_Goal of the exercise_
Print the items from the line with "Select the rightmost" to the line with "click(x=311, y=752)" with no changes, and print nothing else.

_Dataset excerpts_
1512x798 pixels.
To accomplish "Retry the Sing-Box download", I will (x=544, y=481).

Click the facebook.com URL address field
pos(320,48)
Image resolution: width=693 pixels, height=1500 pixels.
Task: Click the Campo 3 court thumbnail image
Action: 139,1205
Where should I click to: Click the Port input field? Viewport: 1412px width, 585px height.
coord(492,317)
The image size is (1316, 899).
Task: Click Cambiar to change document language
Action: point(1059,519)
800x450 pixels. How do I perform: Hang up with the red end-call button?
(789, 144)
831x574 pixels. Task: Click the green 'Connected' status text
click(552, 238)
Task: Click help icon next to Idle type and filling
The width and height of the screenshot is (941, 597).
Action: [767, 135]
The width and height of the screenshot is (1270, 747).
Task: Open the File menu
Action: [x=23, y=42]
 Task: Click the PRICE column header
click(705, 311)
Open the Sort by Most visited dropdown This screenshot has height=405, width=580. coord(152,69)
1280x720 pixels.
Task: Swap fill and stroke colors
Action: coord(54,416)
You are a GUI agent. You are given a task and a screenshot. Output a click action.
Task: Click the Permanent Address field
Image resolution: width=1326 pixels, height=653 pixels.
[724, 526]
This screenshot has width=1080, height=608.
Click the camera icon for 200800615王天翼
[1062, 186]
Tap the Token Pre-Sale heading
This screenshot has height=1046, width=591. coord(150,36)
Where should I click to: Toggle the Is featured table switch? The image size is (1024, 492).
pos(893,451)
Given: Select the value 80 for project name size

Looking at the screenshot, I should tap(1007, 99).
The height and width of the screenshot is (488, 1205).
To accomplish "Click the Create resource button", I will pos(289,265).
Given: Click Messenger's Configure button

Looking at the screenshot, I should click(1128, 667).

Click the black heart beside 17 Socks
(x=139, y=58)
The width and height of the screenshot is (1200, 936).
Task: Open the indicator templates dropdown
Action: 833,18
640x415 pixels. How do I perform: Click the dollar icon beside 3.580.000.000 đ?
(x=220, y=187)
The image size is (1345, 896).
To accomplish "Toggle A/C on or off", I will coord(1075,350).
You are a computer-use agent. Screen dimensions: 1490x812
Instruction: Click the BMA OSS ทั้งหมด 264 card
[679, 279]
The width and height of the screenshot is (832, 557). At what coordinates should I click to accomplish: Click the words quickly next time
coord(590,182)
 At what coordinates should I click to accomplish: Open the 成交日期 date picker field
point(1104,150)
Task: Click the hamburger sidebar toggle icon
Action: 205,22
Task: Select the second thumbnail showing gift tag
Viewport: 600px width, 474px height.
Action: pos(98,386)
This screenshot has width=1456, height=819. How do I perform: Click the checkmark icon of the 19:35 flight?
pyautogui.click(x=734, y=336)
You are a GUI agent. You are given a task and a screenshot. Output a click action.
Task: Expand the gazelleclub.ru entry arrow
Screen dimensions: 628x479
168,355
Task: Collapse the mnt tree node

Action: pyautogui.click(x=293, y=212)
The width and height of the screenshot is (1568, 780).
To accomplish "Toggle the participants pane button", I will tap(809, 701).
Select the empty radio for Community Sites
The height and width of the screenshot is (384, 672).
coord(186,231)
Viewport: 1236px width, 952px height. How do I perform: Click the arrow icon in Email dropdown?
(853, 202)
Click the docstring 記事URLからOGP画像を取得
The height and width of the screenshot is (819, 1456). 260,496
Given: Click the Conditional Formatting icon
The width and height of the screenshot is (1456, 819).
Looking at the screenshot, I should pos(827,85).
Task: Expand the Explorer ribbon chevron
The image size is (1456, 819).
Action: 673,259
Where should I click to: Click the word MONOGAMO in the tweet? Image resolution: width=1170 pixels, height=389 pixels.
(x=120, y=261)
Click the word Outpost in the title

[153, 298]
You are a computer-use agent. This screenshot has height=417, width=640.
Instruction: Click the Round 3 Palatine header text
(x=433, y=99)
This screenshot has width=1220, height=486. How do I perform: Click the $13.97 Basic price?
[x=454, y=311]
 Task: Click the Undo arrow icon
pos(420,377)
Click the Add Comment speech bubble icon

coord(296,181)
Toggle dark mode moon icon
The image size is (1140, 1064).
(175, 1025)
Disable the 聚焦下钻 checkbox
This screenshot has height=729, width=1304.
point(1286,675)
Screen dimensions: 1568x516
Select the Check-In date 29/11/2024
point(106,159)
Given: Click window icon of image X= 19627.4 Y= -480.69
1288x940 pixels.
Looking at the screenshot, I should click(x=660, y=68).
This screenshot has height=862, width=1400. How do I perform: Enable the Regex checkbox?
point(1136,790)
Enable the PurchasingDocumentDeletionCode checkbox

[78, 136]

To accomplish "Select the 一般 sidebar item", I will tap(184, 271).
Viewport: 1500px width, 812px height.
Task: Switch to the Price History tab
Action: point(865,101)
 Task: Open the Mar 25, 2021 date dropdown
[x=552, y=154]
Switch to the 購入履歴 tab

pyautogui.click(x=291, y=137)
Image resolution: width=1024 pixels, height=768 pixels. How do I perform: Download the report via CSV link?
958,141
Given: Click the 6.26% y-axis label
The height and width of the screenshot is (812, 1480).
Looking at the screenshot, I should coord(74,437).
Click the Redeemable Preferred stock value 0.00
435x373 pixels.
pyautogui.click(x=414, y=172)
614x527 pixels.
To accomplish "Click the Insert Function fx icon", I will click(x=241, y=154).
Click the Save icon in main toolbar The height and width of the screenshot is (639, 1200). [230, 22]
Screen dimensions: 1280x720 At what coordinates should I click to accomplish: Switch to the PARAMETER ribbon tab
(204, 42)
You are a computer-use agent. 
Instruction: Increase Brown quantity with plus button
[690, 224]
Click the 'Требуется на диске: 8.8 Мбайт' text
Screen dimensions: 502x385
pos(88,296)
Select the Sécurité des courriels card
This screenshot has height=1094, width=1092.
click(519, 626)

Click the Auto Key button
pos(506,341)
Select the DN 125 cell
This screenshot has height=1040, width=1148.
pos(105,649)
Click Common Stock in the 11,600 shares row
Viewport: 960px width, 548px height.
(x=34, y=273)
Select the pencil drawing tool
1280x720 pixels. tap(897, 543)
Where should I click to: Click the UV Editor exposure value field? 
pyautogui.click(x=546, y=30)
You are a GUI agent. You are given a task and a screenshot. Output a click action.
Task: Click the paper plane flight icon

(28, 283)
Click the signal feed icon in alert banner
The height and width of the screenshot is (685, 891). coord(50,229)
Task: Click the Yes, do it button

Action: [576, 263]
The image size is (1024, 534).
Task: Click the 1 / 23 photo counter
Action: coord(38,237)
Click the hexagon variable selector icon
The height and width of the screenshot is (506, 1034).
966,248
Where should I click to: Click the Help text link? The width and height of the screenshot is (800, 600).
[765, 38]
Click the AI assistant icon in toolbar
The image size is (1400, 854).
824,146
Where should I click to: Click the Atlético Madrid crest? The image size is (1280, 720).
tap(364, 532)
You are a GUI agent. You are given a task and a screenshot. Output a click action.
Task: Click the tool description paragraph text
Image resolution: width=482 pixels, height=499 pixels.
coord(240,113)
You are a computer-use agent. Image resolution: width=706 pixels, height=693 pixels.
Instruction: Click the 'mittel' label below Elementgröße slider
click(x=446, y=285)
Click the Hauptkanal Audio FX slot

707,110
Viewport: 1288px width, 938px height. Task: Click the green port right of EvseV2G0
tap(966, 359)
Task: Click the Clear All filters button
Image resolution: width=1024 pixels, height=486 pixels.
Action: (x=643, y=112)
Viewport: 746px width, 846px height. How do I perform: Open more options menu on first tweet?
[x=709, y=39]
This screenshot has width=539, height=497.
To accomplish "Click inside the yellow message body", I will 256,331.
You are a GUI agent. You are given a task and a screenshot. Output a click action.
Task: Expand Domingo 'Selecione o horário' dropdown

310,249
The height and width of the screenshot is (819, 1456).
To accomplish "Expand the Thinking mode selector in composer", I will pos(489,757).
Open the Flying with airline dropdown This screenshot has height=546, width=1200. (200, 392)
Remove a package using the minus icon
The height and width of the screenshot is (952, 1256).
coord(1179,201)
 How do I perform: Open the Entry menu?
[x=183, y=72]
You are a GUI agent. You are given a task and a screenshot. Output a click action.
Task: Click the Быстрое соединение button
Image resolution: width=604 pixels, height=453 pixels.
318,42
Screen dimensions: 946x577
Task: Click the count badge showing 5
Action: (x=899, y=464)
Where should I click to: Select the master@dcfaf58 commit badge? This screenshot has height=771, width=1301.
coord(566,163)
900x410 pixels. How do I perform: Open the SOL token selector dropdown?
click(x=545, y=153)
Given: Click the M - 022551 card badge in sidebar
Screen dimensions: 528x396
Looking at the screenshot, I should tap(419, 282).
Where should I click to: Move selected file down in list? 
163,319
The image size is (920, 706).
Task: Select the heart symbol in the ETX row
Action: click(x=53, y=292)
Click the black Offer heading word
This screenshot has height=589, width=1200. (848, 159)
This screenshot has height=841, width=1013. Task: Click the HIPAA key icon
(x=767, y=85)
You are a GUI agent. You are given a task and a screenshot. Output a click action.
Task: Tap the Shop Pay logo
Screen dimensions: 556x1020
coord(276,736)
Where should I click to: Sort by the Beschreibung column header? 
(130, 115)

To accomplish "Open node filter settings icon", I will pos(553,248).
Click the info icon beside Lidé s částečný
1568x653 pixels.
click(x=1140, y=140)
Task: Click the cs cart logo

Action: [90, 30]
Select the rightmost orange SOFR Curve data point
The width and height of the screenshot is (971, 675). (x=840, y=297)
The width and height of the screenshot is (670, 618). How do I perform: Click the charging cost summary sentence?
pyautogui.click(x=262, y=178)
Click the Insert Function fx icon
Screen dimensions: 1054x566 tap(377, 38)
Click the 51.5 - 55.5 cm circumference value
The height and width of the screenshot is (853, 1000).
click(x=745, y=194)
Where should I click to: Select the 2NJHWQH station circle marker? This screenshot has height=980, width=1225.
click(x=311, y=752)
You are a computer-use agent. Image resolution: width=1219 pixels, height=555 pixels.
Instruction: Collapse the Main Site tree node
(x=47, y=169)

_Exercise output_
Select the rightmost orange SOFR Curve data point
The width and height of the screenshot is (971, 675). (x=840, y=297)
The width and height of the screenshot is (670, 618). How do I perform: Click the charging cost summary sentence?
pyautogui.click(x=262, y=178)
Click the Insert Function fx icon
Screen dimensions: 1054x566 tap(377, 38)
Click the 51.5 - 55.5 cm circumference value
The height and width of the screenshot is (853, 1000).
click(x=745, y=194)
Where should I click to: Select the 2NJHWQH station circle marker? This screenshot has height=980, width=1225.
click(x=311, y=752)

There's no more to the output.